## Tekstfragment
De
consequenties van Niña Weijers won dit voorjaar de prijs van de Lezersjury van
de Gouden Boekenuil. Het was de bekroning van een jaar waarin haar debuut zo
veel aandacht trok dat ze geen tijd kreeg om aan een nieuw boek te beginnen.
Waar gaat De
consequenties eigenlijk over? Het debuut van de inmiddels 28-jarige Weijers
telt nog geen driehonderd pagina's, maar is zo vol dat geen enkele samenvatting
de roman recht zou doen. Hoofdpersoon is Minnie Panis: een beeldend kunstenaar
die zichzelf tot inzet maakt van haar internationaal gevierd werk. Ze laat zich
drie weken ongelimiteerd bespioneren door een fotograaf. Maar als ze daarbij
door het ijs zakt, wordt ze verzorgd door een mysterieuze arts die Minnie
eerder had behandeld toen ze een opvallend zwijgzame baby was. En dat is alleen
maar een rudimentaire navertelling van het plot. Het is een roman over kunst,
de relatie tussen jeugd en volwassenheid, de vraag naar authenticiteit en,
zoals gezegd, nog veel meer. Is dat soms de reden dat De consequenties steeds
meer lezers vindt?
Je boek
verscheen in mei 2014. Hoe omschrijf je de periode sindsdien?

## De opdracht
Neem uit het stuk over De consequenties letterlijk over wat begint bij "Waar gaat De" en doorloopt tot en met "meer lezers vindt?". Voor deze opdracht heb je de gegevens niet nodig.

## Fragment uit gegevens
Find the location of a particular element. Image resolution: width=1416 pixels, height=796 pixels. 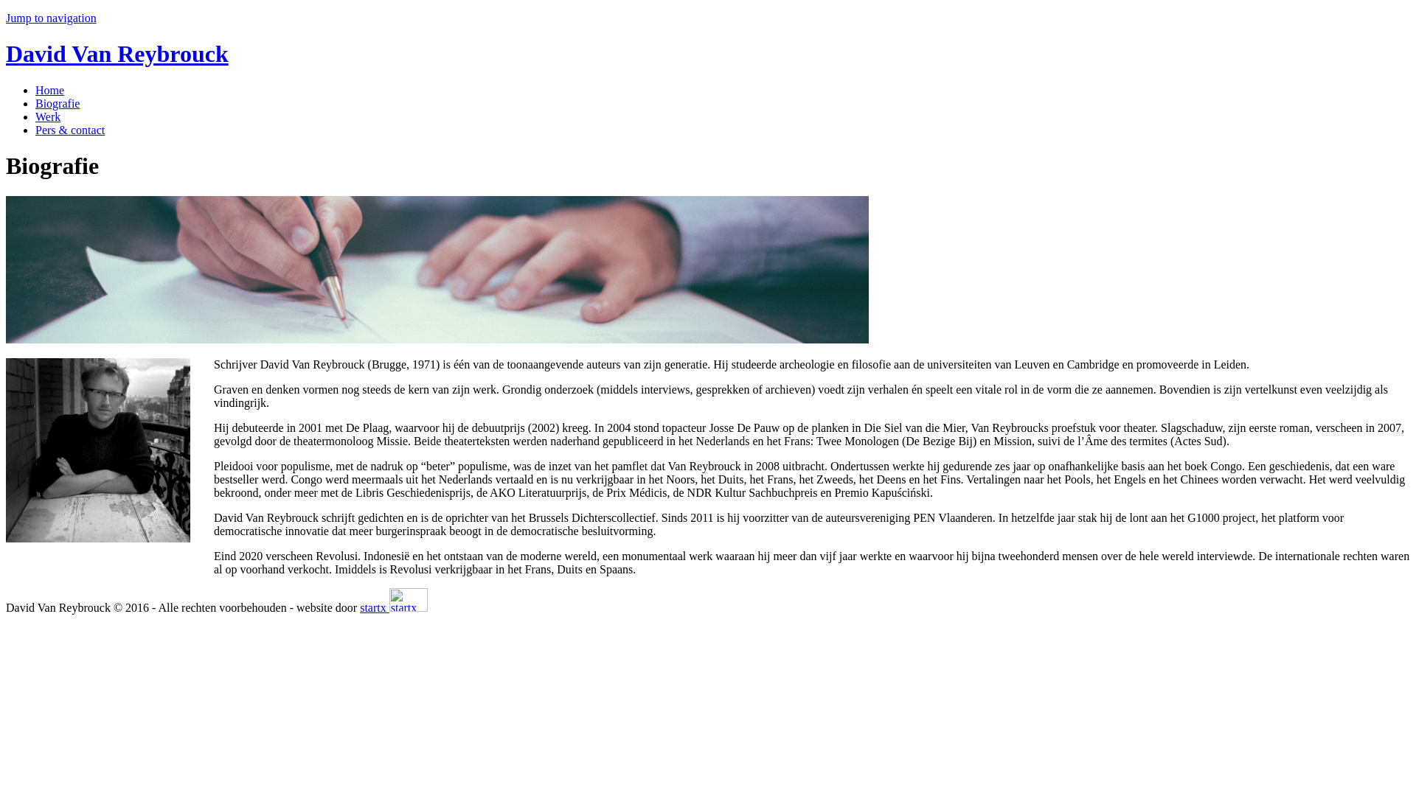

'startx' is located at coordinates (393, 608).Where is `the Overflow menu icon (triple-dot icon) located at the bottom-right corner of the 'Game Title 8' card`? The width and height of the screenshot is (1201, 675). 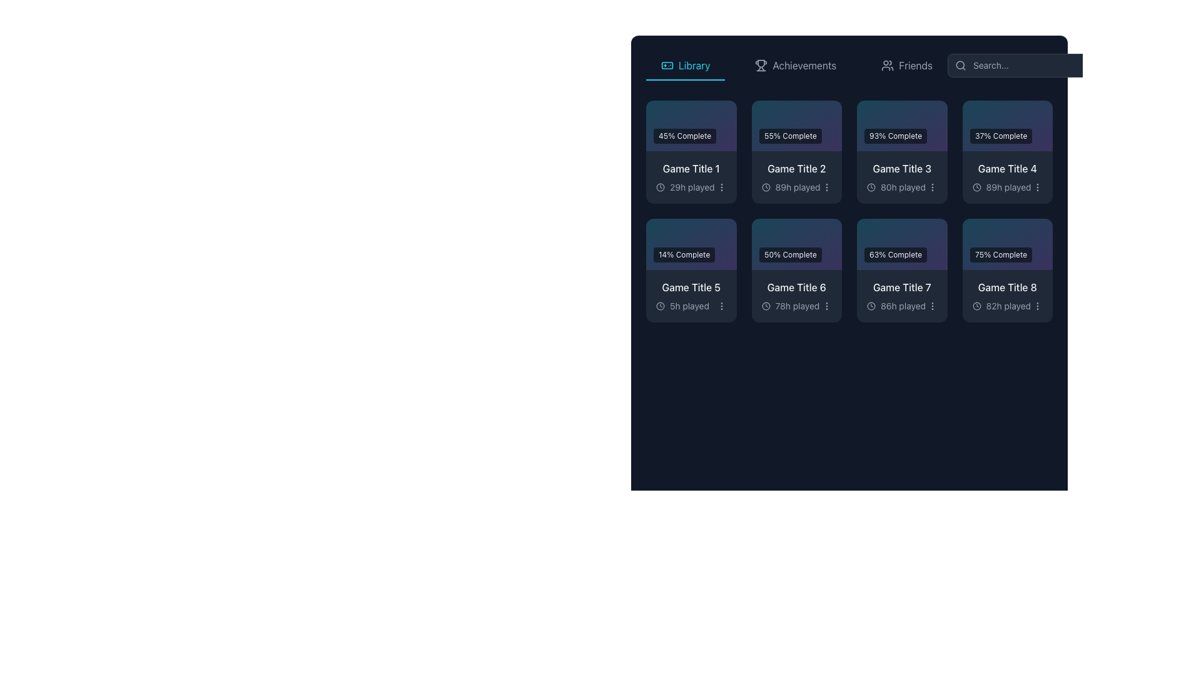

## Het resultaat
Waar gaat De
consequenties eigenlijk over? Het debuut van de inmiddels 28-jarige Weijers
telt nog geen driehonderd pagina's, maar is zo vol dat geen enkele samenvatting
de roman recht zou doen. Hoofdpersoon is Minnie Panis: een beeldend kunstenaar
die zichzelf tot inzet maakt van haar internationaal gevierd werk. Ze laat zich
drie weken ongelimiteerd bespioneren door een fotograaf. Maar als ze daarbij
door het ijs zakt, wordt ze verzorgd door een mysterieuze arts die Minnie
eerder had behandeld toen ze een opvallend zwijgzame baby was. En dat is alleen
maar een rudimentaire navertelling van het plot. Het is een roman over kunst,
de relatie tussen jeugd en volwassenheid, de vraag naar authenticiteit en,
zoals gezegd, nog veel meer. Is dat soms de reden dat De consequenties steeds
meer lezers vindt?